● What this exercise asks:
**a.** Echo the part of the Spurs–Suns game thread from "It will be great" up to and including "just want wins.", word for word.
**b.** Duplicate the listing exactly, from its first line up to and including the line with "Looking at the screenshot, I should 639,61.". Leave the pictures out of your copy.

● Passage provided:
============
# San Antonio Spurs @ Phoenix Suns



## Dissonance (Jul 21, 2004)

* San Antonio Spurs* *(26-7) *​
*PG * *T. Parker * - *SG* *M. Ginobli* -* SF* *B. Bowen* - *PF* *T. Duncan* - *C* *R. Nesterovic*

*
Spurs Individual Stats* 




 * @*














*Phoenix Suns** (21-11)*


*PG * *S. Nash* - *SG* *R. Bell* -* SF* *S. Marion* - *PF* *B. Diaw* - *C* *K. Thomas*

*Suns Individual Stats*​


*Jan 7th - 9PM ET/7PM PT - U.S. Airways Center - Phoenix, AZ​ *






* Suns Team Stats* 

*Pts Reb Ast * 
*Phoenix* - *104.4 44.0 27.1 * 
*Opponents*- *97.3 46.7 16.6 
*
*Statistical Leaders*
*Scoring* *S. Marion 20.5* 
* Rebounds* *S. Marion 12.0* 
*Assists * *S. Nash 11.0 * 
*FG%* *S. Marion 51.6 * 
*FT%* *S.Nash 94.6 * 
*3PT% * *J. Jones  40.0* 
*Blocks* *S. Marion 2.0 * 
*Steals* *S. Marion 1.8 * 







*Spurs Team Stats  * 

* Pts Reb Ast * 
* Spurs* *96.8 42.6 20.6 * 
* Opponents* *89.5 41.1 16.4 *

*Statistical Leaders*
*Scoring** T. Duncan 20.8 * 
*Rebounds* *T. Duncan* *11.6 * 
* Assists * *T. Parker 6.3 * 
*FG%* *B. Bowen 50.0 * 
* FT%* *M. Finley * *87.2*
*3PT%* *B. Bowen 50.0 * 
*Blocks* *T. Duncan 2.3 * 
*Steals* *M. Ginobili  1.6*​


----------



## jibikao (Nov 14, 2004)

It will be great if we can walk away with another Win tonight. 

History tells me that we are usually "cold" after a super hot shooting night. Damn. 

But I don't mind if we lost to Spurs tonight... I really don't mind. Our goal is trying to get as many wins as we can before Amare comes back. That's our REAL team. A team with both inside and outside games. We are like 90% towards outside game right now and we'll be laughing if we can draw 20 FTs. lol 


I am just glad we beat Heat. I don't care what kind of win. I just want wins.


----------



## MeirToTheWise (Nov 9, 2005)
============
● Entries shown:
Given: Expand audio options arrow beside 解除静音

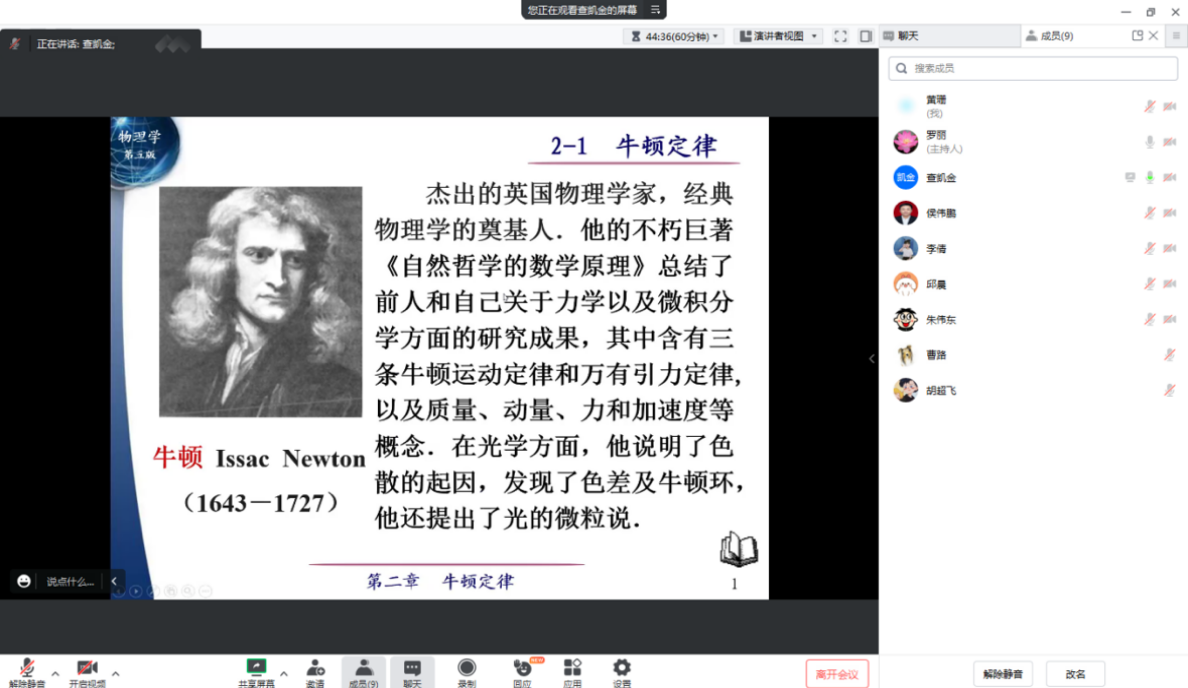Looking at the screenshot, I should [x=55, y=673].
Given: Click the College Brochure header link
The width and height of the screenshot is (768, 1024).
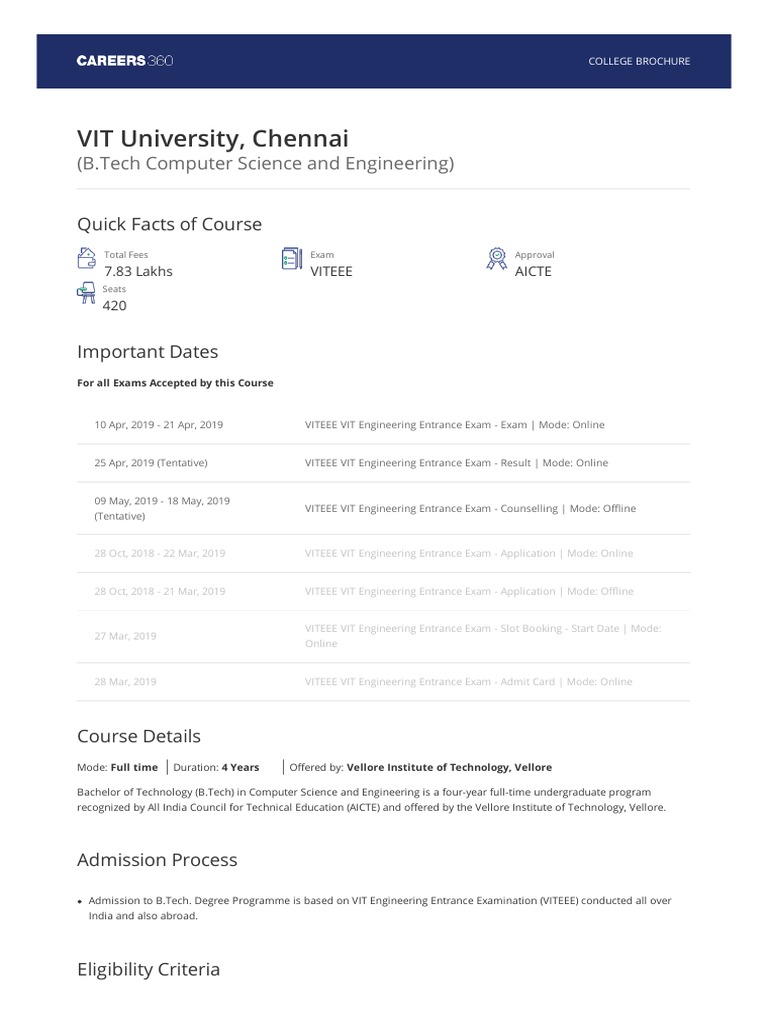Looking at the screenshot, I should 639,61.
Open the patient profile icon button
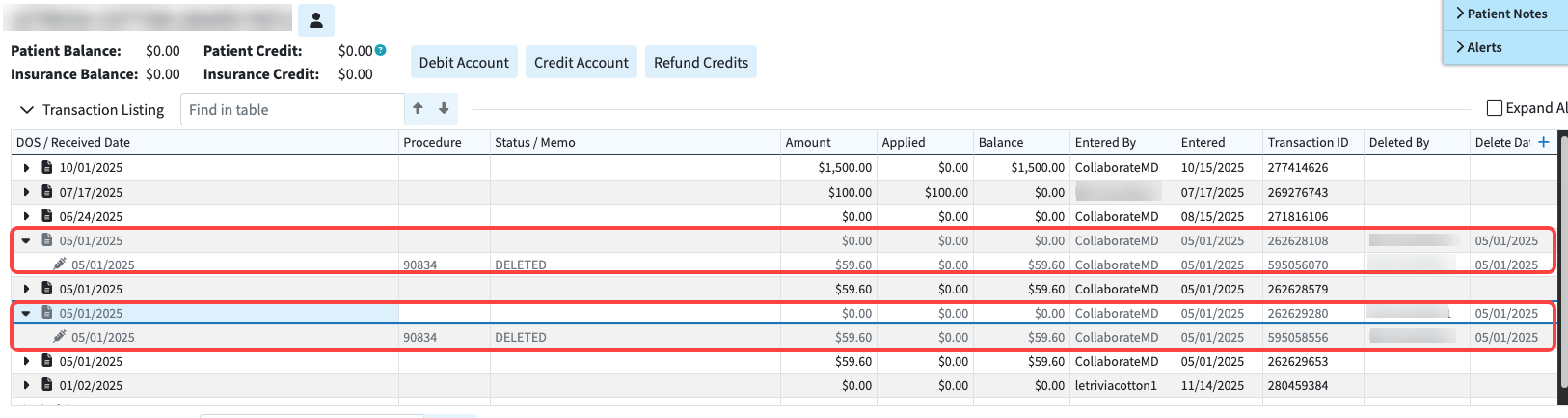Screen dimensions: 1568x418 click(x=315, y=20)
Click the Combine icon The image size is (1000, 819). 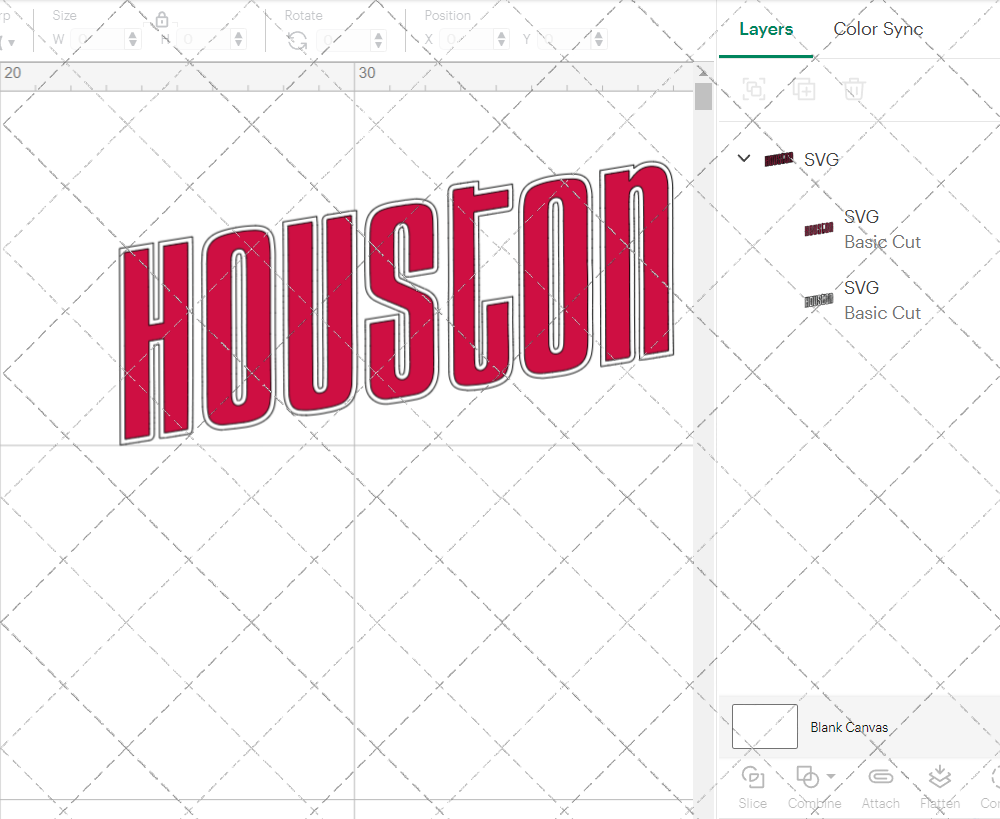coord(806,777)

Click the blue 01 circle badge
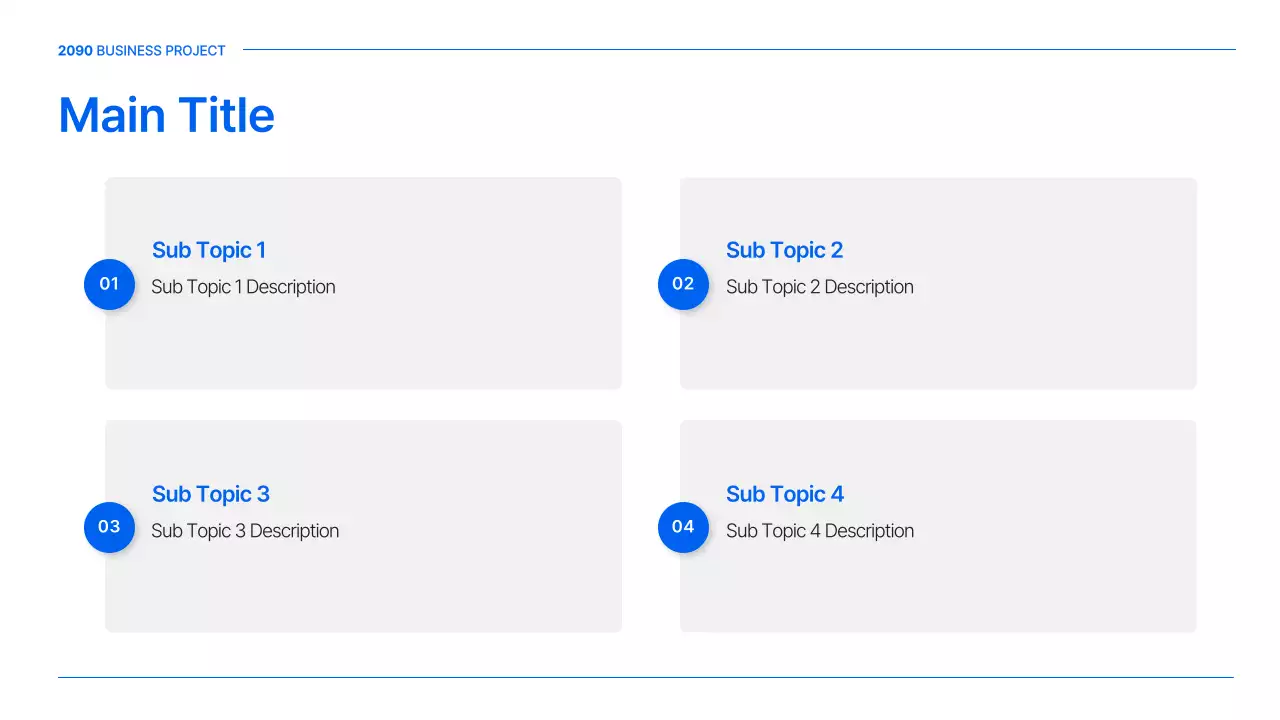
============
● Responses per task:
**a.**
It will be great if we can walk away with another Win tonight. 

History tells me that we are usually "cold" after a super hot shooting night. Damn. 

But I don't mind if we lost to Spurs tonight... I really don't mind. Our goal is trying to get as many wins as we can before Amare comes back. That's our REAL team. A team with both inside and outside games. We are like 90% towards outside game right now and we'll be laughing if we can draw 20 FTs. lol 


I am just glad we beat Heat. I don't care what kind of win. I just want wins.

**b.**
Given: Expand audio options arrow beside 解除静音

Looking at the screenshot, I should [x=55, y=673].
Given: Click the College Brochure header link
The width and height of the screenshot is (768, 1024).
Looking at the screenshot, I should 639,61.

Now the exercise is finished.